The self-taught Swiss designer, Siegfried Odermatt, was one of the first to experiment beyond the cold and strict structure of the grid. He organized space and exacted clarity by applying International Typography’s principles with his first passion of photography in new and profound ways. Strategically lit black & white photographic images are cropped, scaled, and arranged with careful attention to shape and texture such that they appear to immerge from the page. A good example is this mid-1960s advertisement for the pharmaceutical company Apotheke Sammet in Zürich.
International Typographical style was a Swiss movement in graphical design recognizable primarily by its strict adherence to a structural grid layout, mathematically constructed san serif fonts, flush left text, and factual representation of content. The main principle is organized space that is clearly legible.
Siegfried Odermatt remains consistent with International Typography’s style of flush left text with san serif fonts, Odermatt is best known for his clear dramatic use of color and type. Much of his work is one-color. He believed that a single color could “achieve the visual impact of a full color concept through strength of concept and orchestration of visual form, space, shape, and tone” (Megg’s 384). His fresh approach to organization and division of space demonstrated infinite possibilities.

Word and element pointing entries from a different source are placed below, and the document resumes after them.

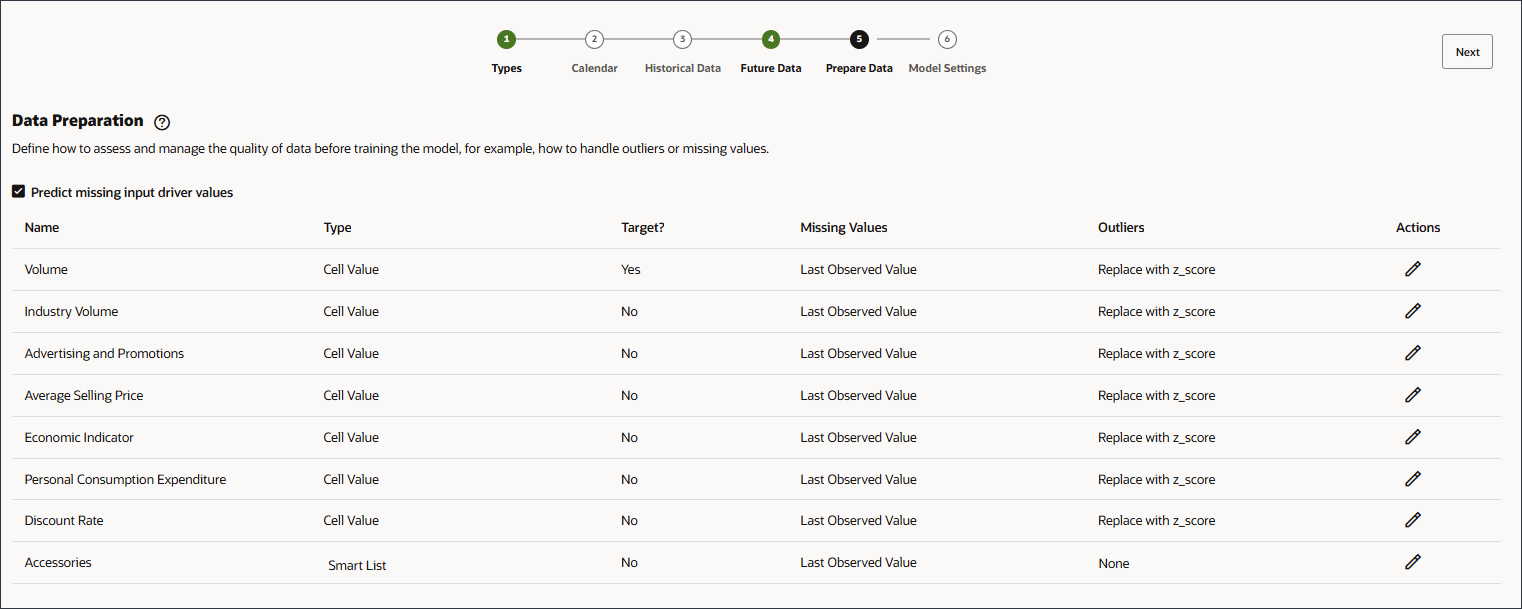Image resolution: width=1522 pixels, height=609 pixels.
Task: Open edit for Average Selling Price
Action: [x=1412, y=395]
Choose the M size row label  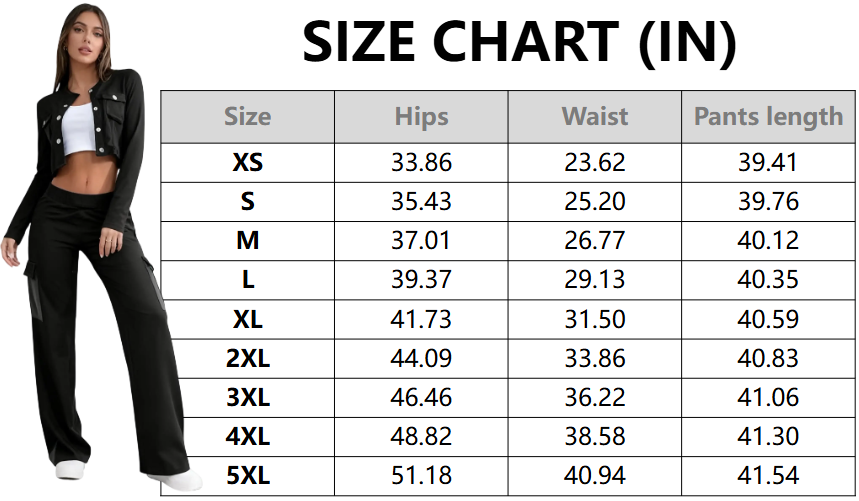(247, 241)
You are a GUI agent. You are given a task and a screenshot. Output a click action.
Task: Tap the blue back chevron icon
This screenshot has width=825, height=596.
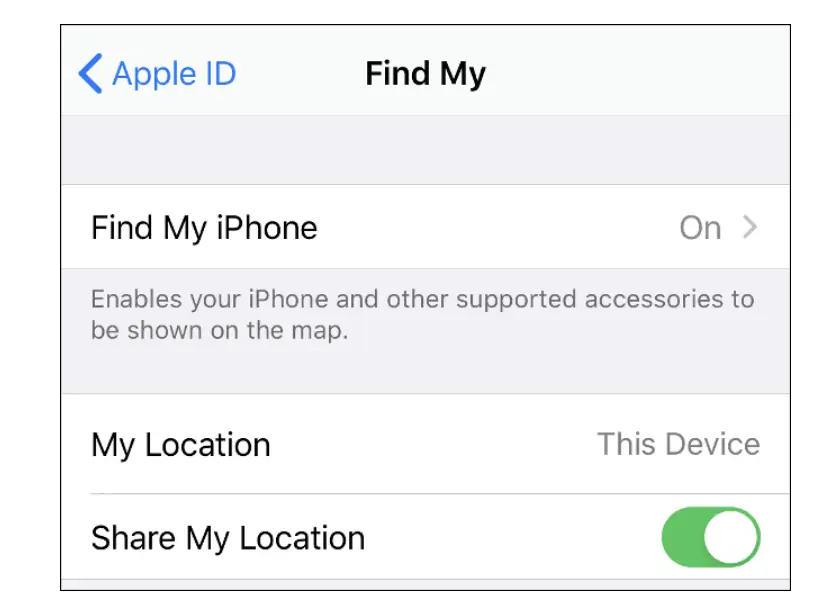(90, 74)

Ten years after opening his own design studio in 1950 Odermatt met Rosemary Tissi, who became his design partner in 1968. The studio designed effective communications for its corporate clientele by developing trademarks, advertising, and packaging. Odermatt and Tissi designed independently yet critiqued and influenced the other. A playful design quality emerged from thier partnership introducing surprising elements of chance to the vocabulary of graphic design. Both are considered pioneers in typographic and abstract posters.